* [DATA LISTING]
-- Opening Marker --

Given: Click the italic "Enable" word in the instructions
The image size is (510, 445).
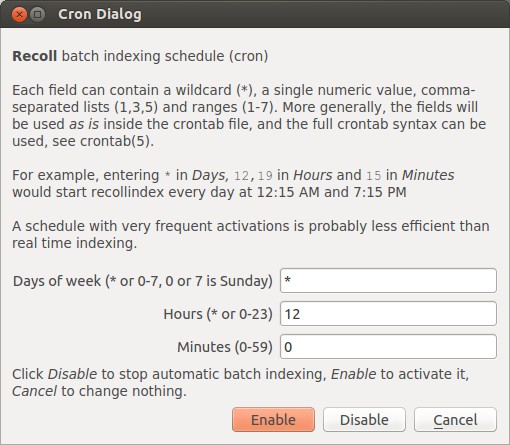Looking at the screenshot, I should click(x=354, y=374).
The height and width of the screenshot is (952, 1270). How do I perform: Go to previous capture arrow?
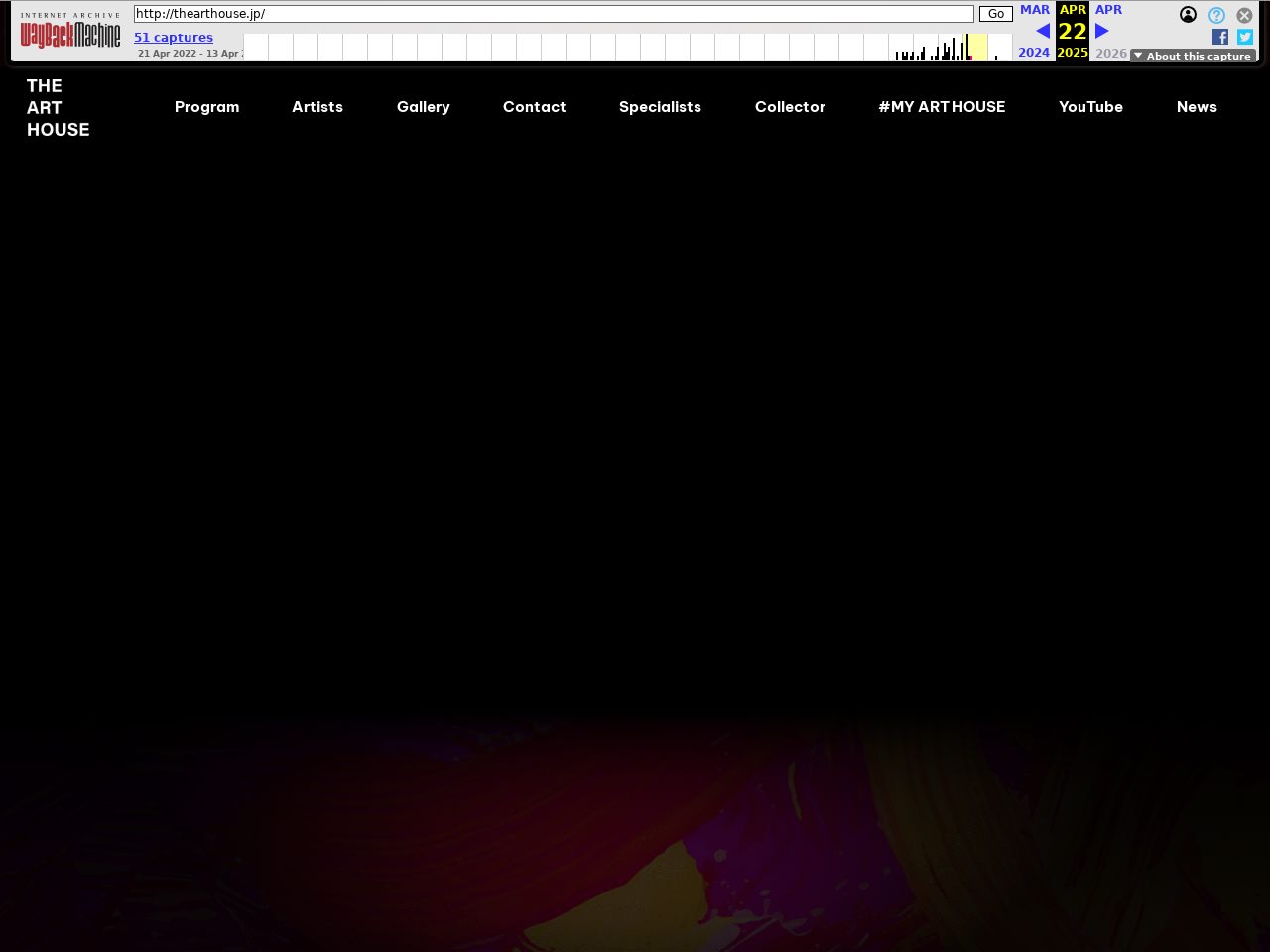pos(1043,31)

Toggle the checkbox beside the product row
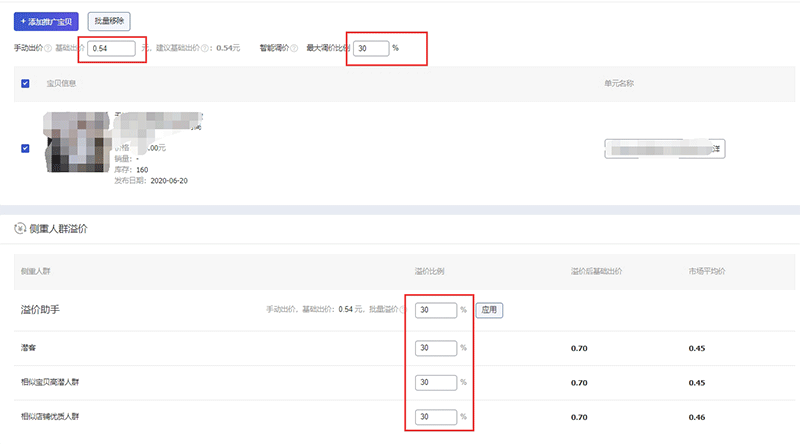point(25,148)
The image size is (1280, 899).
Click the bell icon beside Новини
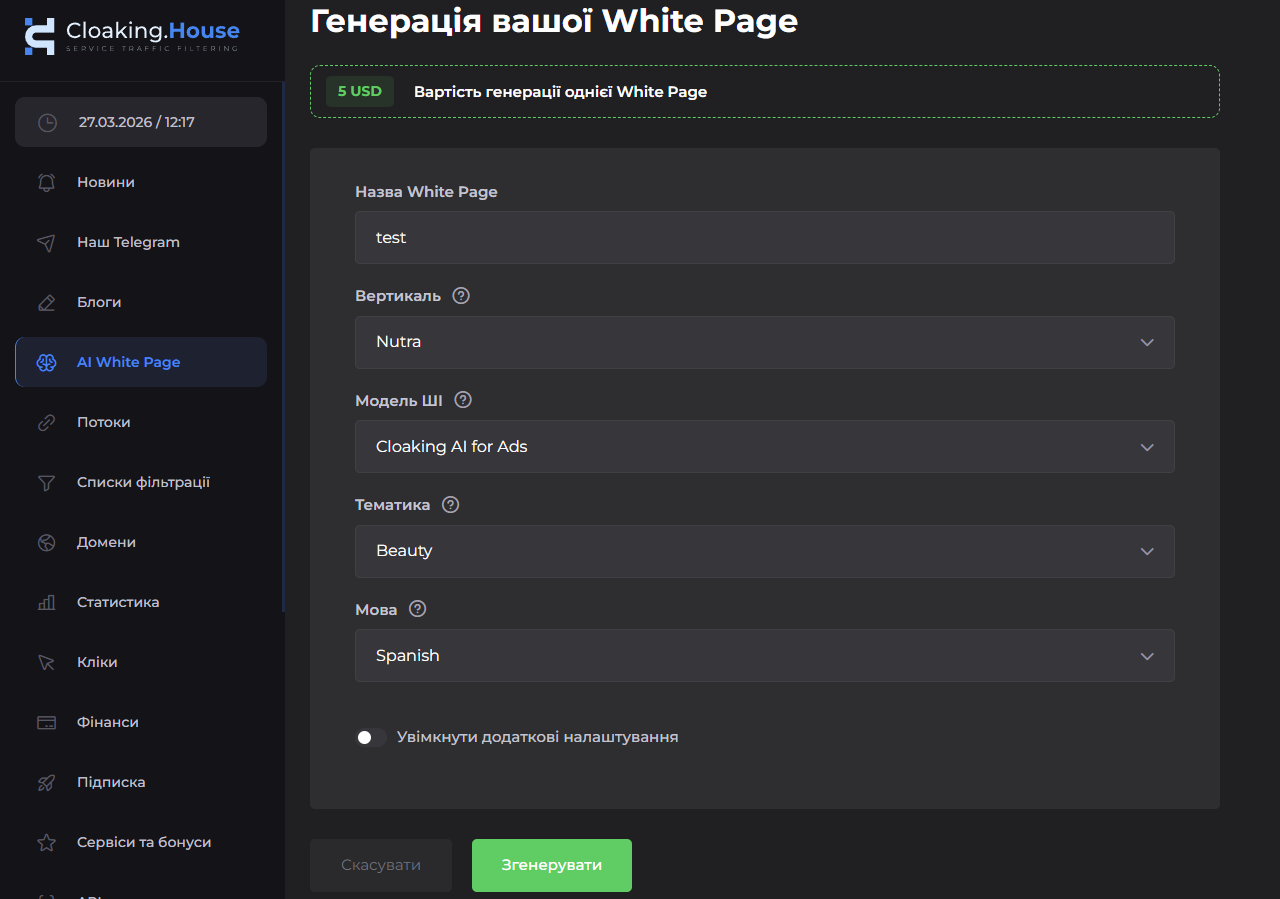46,181
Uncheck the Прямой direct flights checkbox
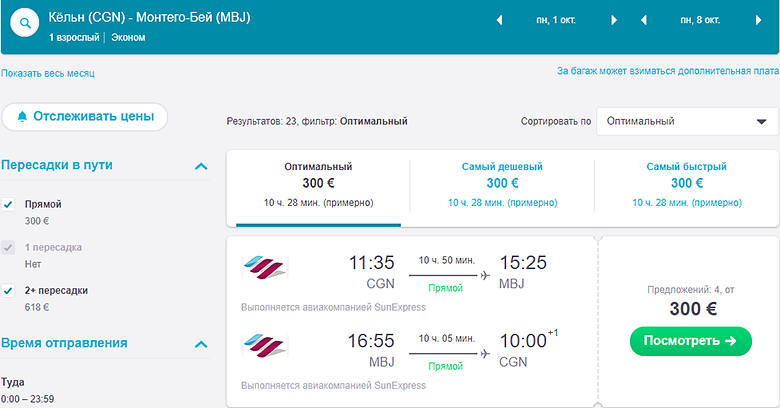780x408 pixels. [9, 204]
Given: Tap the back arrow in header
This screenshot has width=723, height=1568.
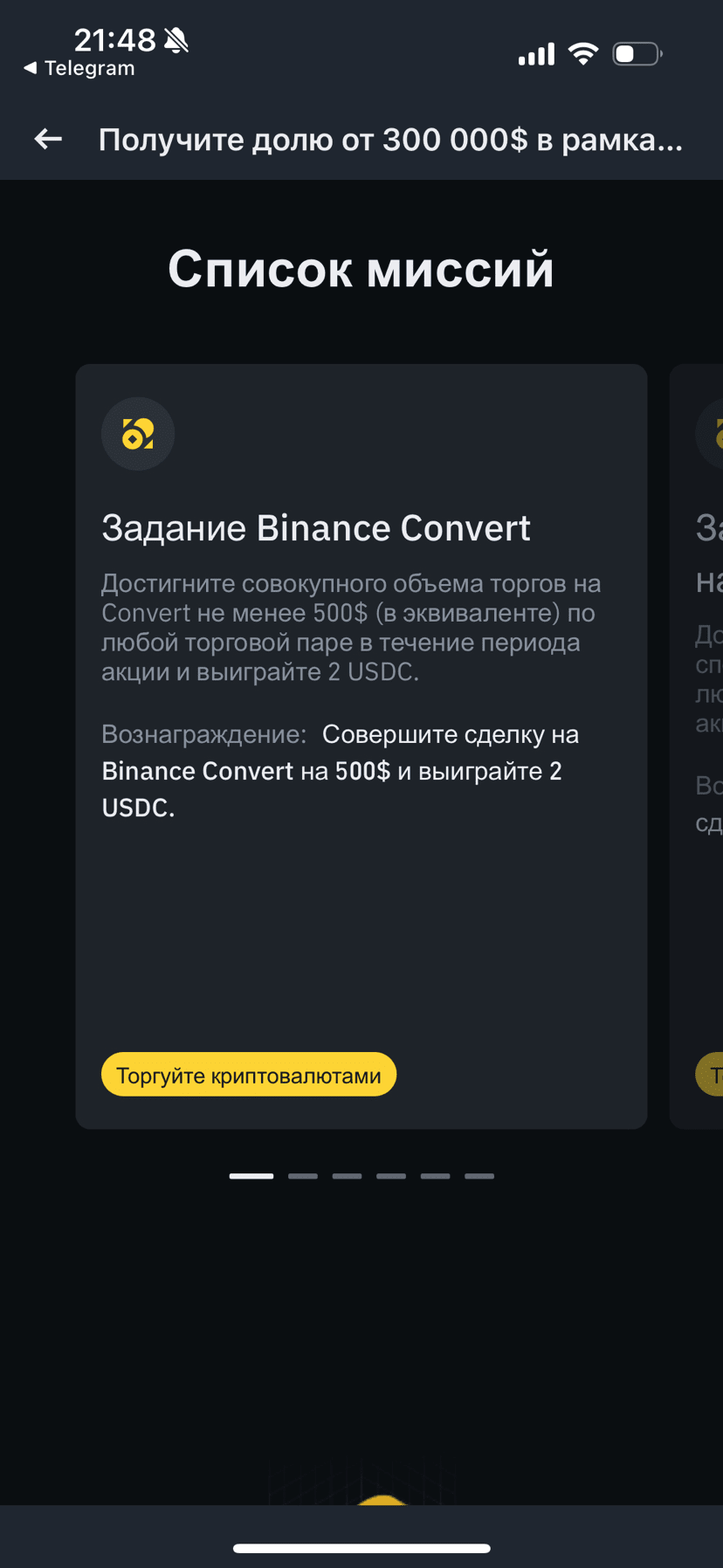Looking at the screenshot, I should [x=48, y=139].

-- Closing Marker --

* [ACTIVITY] Show all lines from the entries that hold "Given".

* [ANSWER SPACE]
Given: Click the italic "Enable" word in the instructions
Given: Tap the back arrow in header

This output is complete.